Our school has a Key laboratory of Environment and Health (Wuhan), Ministry of Environmental Protection. The mission of the Key laboratory is to study the relationship of environment and health, focus on factors of environmental pollution. For a long time, the Key laboratory has been working on the studies of the effects and mechanism caused by environmental pollutants to public health and environment, as well as the risk estimate and strategy for prevention. The Key laboratory has a Research Center for Environment and Health which was built in 2005. The area of this center reaches 8,000 square meters, which has minus 80°C freezers equipped with advanced temperature monitoring alarms, and many instruments and equipment including PCR thermocycle instruments (regular and real-time), HPLC-MS/MS, GC-MS, refrigerated centrifuges, automatic enzyme-linked immunosorbent assay systems, digital UV imaging systems, fluorescence microscope, transmission electron microscope, fluorescence spectrophotometer, and UV-VIS Spectrophotometer. The total value of the instrument and equipment reaches up to ￥36,8 million. Routine experiments and services contain blood/tissue specimen processing, DNA/RNA extractions, protein extraction, genotyping, RNA expression assays, DNA methylation analysis and protein analysis with commercial ELISAs.

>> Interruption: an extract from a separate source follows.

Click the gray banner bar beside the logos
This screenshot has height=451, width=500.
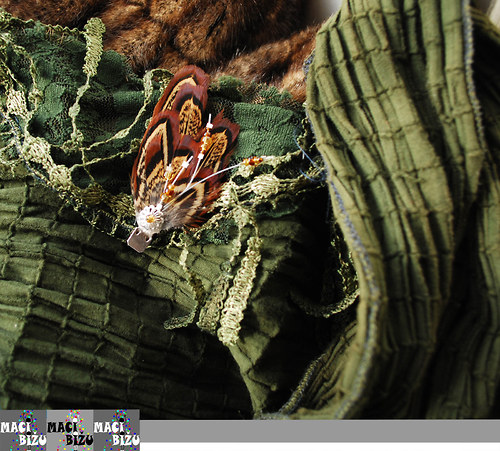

Funds: The Healthy Baby Cohort study was supported by five national-level scientific research projects, including one Key Project of National Natural Science Foundation of China, two Major Research Plan of National Natural Science Foundation of China, one Key Project of Reproductive Health and the Prevention and Control of Major Birth Defects, and one Key Project of National Research and Development. The total funding reaches ￥13 million.
E. Domestic and international cooperation:
The Healthy Baby Cohort study has become an important platform of international academic communication and cooperation of the School of Public Health by establishing strategic partnerships with Yale University and Brown University. Each year we organized regular international academic communications, professors from Brown University come to visit once or twice per year. In 2015, the founder of the project visited Brown University for academic communication. From 2014 to 2016, two academic backbones of the project were sent to the United States for professional development (last for more than one year). Academic cooperations were started in 2014 with Hong Kong Baptist University, and regular academic communications concerning the detection of the pollutants were organized.